Whitman's interest in democracy and American political events and issues is revealed in his poetry and is a major focus of criticism. In particular, critics observe how the Civil War and Whitman's experience in it greatly influenced his poetry. James Dougherty investigates this influence, as demonstrated in Drum-Taps. Dougherty states that "Drum-Taps represents Whitman's bid to be 'absorbed' by America not as a radically democratic visionary but as the inheritor and master of a tradition according to which poems were like pictures." In his analysis of the strong visual images in Drum-Taps, Dougherty argues that while at first glance such "photographic" poems seem to be a new element in Whitman's work and seem to characterize Drum-Taps, in fact, such poems were presaged by Whitman's earlier work and are not the only type of poem in the volume. fürthermore, Dougherty identifies a conflict in the book between different styles and different points of view.
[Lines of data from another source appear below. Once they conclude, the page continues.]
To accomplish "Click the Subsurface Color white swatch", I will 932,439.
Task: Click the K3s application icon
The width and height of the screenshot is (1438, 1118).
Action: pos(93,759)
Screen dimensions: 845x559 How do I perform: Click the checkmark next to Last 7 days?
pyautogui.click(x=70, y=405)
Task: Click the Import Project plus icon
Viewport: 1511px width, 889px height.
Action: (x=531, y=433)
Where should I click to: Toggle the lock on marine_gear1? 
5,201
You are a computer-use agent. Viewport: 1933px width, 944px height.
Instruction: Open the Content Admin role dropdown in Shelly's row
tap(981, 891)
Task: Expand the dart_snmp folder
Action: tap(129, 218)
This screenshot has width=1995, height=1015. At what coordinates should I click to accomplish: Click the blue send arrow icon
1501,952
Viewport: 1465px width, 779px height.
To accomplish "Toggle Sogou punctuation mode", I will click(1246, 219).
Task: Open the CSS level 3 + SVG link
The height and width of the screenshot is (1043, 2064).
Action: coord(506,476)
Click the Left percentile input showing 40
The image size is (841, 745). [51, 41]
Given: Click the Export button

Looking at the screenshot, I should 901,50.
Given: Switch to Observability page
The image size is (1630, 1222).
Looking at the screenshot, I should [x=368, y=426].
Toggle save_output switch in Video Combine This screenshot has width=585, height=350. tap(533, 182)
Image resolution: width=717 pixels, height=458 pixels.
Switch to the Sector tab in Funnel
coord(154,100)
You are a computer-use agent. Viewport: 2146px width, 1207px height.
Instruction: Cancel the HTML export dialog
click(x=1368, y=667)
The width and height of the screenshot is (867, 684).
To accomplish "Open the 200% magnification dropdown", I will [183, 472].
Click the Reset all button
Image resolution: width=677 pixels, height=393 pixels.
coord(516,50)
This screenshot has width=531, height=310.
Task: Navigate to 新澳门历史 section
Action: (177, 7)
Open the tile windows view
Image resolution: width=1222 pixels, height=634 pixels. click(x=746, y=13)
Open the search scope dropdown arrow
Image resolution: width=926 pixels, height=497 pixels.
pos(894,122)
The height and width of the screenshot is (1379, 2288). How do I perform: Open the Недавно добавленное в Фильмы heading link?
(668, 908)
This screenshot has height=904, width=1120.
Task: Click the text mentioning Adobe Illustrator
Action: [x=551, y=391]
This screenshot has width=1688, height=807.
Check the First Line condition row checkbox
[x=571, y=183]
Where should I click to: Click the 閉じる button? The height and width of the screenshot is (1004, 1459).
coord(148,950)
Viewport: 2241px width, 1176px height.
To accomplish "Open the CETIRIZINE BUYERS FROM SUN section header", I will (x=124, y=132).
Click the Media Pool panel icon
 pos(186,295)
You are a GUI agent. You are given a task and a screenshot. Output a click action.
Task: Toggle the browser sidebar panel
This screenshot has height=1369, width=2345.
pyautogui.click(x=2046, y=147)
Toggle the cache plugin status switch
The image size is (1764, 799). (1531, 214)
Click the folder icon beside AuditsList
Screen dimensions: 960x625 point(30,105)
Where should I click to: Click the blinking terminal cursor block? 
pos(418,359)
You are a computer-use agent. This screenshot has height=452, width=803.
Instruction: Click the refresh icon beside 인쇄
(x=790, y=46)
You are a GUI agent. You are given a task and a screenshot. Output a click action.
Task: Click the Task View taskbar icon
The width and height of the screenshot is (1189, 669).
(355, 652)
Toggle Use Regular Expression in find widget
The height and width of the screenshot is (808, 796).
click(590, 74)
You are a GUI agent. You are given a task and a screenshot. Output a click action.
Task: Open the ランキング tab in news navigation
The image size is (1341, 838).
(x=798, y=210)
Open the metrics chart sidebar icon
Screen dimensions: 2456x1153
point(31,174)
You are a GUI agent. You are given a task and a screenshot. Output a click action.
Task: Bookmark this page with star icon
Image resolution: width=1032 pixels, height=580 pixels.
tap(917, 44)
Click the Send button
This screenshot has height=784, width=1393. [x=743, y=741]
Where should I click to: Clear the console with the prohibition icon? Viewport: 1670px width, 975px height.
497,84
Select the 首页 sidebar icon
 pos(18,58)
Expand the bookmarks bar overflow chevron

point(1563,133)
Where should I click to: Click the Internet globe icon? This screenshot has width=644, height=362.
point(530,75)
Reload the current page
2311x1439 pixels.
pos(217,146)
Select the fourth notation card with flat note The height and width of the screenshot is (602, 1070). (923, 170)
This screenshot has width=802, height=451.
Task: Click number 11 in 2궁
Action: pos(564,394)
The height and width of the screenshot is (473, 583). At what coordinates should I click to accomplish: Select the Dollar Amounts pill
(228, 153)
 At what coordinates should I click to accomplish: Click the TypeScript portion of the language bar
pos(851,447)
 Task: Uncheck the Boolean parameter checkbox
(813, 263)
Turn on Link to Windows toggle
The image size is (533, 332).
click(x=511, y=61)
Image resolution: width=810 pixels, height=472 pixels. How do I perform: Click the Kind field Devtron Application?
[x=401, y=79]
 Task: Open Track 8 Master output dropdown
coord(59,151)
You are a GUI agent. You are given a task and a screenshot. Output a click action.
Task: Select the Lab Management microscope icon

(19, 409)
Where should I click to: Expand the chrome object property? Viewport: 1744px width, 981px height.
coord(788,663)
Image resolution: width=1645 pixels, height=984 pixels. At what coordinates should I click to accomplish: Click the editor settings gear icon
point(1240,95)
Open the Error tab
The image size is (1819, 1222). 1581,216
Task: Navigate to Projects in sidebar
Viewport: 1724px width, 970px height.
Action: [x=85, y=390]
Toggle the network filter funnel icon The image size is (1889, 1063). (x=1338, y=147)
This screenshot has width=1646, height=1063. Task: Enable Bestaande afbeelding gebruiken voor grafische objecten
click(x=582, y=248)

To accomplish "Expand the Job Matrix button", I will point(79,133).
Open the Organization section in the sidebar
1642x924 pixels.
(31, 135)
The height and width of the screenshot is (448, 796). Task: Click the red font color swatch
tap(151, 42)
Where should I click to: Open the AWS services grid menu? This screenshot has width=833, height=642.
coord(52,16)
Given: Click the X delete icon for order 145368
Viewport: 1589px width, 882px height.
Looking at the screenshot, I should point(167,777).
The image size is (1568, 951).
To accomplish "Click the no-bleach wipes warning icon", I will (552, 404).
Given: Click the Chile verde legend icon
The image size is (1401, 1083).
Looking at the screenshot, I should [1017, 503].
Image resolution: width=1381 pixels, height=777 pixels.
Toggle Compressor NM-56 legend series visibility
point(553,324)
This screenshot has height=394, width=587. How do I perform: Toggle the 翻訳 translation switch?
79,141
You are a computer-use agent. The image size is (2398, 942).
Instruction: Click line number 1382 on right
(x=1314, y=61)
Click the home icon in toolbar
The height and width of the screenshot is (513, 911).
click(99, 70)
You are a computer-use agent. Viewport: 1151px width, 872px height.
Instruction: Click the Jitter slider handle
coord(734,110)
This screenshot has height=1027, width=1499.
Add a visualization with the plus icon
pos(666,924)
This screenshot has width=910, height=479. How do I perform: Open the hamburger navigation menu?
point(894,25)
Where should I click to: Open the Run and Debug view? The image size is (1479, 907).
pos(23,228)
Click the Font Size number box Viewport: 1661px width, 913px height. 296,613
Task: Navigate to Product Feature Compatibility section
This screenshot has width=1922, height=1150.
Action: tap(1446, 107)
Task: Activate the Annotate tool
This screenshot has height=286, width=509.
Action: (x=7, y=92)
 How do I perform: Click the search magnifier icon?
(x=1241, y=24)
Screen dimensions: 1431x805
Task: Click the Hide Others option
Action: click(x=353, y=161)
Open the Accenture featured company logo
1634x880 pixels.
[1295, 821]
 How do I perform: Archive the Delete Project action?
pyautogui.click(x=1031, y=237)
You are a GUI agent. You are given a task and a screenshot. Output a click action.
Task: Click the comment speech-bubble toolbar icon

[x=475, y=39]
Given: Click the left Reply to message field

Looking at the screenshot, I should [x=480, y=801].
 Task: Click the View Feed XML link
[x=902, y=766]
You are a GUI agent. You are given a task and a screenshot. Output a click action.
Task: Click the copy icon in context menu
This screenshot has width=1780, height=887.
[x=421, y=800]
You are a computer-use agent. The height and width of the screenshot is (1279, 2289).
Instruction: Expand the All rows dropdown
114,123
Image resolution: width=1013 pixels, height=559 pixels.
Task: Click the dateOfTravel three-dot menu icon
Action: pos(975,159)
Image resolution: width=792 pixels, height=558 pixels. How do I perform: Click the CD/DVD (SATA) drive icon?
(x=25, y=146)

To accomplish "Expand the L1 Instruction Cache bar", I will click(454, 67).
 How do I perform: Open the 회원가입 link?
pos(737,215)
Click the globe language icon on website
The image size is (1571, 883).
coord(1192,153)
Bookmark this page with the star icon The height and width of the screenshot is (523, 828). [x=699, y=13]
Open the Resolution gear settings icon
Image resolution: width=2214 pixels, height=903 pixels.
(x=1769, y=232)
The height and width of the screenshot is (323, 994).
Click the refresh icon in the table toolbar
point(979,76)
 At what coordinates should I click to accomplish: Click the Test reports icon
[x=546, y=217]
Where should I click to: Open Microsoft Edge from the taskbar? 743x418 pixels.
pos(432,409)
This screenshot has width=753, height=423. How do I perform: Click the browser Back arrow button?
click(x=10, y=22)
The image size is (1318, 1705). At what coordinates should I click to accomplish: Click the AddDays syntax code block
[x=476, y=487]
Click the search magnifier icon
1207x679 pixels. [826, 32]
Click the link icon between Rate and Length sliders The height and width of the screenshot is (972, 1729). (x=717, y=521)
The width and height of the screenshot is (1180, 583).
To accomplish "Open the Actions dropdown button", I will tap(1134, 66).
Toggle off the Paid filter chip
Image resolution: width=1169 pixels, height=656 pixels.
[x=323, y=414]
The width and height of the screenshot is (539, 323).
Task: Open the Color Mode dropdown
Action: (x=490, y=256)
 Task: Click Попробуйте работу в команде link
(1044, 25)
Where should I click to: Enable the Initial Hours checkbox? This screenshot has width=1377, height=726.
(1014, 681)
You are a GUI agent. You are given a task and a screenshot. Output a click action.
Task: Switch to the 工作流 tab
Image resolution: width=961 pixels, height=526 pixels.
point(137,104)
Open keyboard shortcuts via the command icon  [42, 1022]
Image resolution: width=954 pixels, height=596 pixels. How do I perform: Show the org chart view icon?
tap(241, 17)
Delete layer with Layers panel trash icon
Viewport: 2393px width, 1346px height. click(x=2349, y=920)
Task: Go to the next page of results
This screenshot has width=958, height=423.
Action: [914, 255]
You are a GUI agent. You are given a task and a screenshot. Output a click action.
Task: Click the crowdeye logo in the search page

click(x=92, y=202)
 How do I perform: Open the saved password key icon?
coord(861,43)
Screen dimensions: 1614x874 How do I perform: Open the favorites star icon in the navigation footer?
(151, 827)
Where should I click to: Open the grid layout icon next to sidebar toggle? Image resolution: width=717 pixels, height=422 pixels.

This conflict, Dougherty argues, represents a tension not only between Whitman's pre-war faith in "physical and spiritual regeneration" and his post-war loss of that faith; the conflict also points to Whitman's doubts regarding his "original poetic." Another American political issue to fascinate Whitman was the treatment of Native Americans. Noting that Whitman's professional life was "framed" beginning in the late 1830s by the Great Removal of Native Americans to what would become Oklahoma, and fifty years later by the Wounded Knee massacre, Ed Folsom observes in Whitman's poetry and short stories a deeply ambivalent attitude toward Native Americans. Folsom asserts that "Whitman's plan to absorb the Indian via his poetry was … double-edged: his project admitted the inevitable loss of Indian cultures, but it simultaneously argued for the significance of those cultures and for the necessity of preserving them—as a warning, lesson, inspiration—at the heart of our memories, deep in the lines of authentic American poems."